Any victory for a detainee in a military commission, indeed, is a hollow one so long as the government asserts authority to detain them indefinitely regardless of whether they are convicted in a military court.
There are other bits of the MCA that betray a gap between the White House’s claimed need for speed and the facts on the ground. Take interrogation rules: Standing in the White House surrounded by 9/11 family members, President Bush solemnly declared the “urgent” need for new law because of the CIA’s need for new interrogation rules. The need was urgent, argued Bush, because the Geneva Convention rules about interrogation were “vague,” and the CIA desperately needed guidance.
But vagueness wasn’t the problem and the need wasn’t pressing. In February 2002, the Administration had rejected the Geneva rules in favor of an open-ended standard of “humane” treatment. As Fritz Schwarz and I have argued, this standard meant nothing: What was “humane” depended on a mushy “all things considered” approach that allowed executive officials to override a detainee’s dignity if they thought the need compelling enough. And the Administration used this vagueness to promote and put into practice harsh measures like “cold cells” and “waterboarding.”
And there was no rush either. The CIA is still waiting for an executive order that sets out new interrogation rules and new limits on coercive interrogation. The forward-looking changes to the antitorture rules were no response to immediate needs.
Consider this: If–heaven forbid–another attack were to occur, think about how much easier it would be to use this new statutory framework to secure a new and harsher set of coercive interrogation rules.

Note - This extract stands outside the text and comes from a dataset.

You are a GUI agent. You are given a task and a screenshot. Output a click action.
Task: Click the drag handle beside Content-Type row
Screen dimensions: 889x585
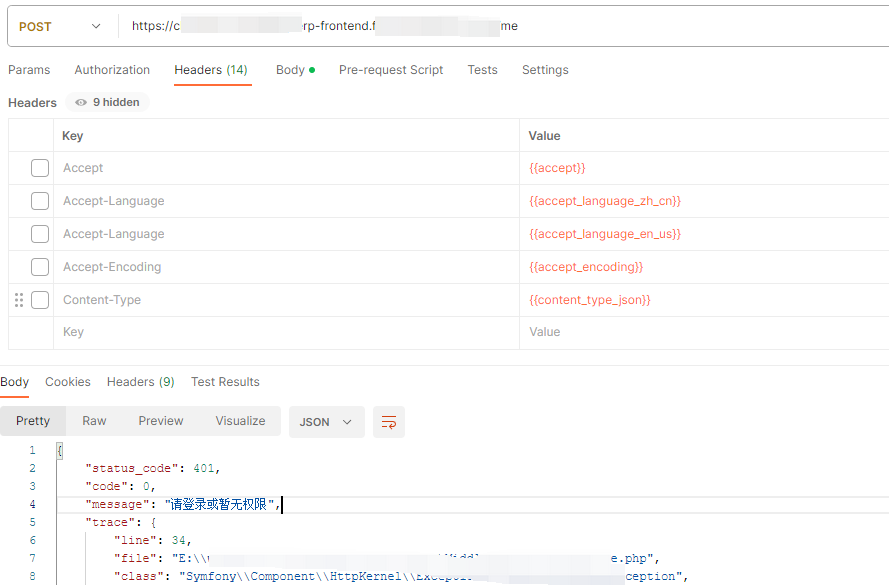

That’s the situation the MCA sets up.
What this week’s rulings show is that the White House’s protests about the urgency of the MCA were false and that the Administration was going for bigger fish. It was laying the foundation of a far broader detention and coercive interrogation policy for the future. And in large part, this effort has succeeded.

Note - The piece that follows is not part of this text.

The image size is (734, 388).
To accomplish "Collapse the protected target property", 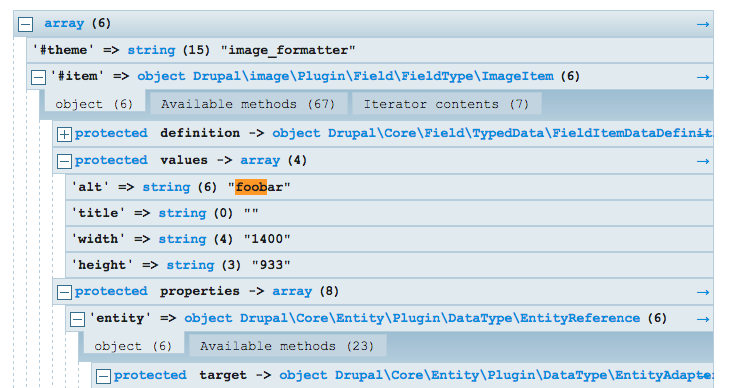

This is why the MCA needs to be rolled back: It is far more than a piecemeal erosion of the rights of Guantánamo detainees. It is the spearhead of a more sustained and long-term incursion on all our civil liberties. Senator Christopher Dodd was one of the first to introduce legislation pushing back against the MCA. Many pieces akin to his bill have been introduced in a piecemeal fashion–most important the restoration of habeas corpus–but none is as comprehensive as Dodd’s bill.
There’s no chance Dodd’s bill will pass this Congress, but the votes to overcome a filibuster, let alone a veto, just aren’t there. Nevertheless, it should be passed into law as soon as politically feasible. Pieces of it–such as habeas restoration–are getting some significant attention, although to date not enough. (And for this Congress to dissolve without restoring habeas corpus would be a heavy strike against its Democratic leaders.) It is Congress today that must fix the structural damage it inflicted in the MCA–and the quicker it does so, the safer all our liberties will be.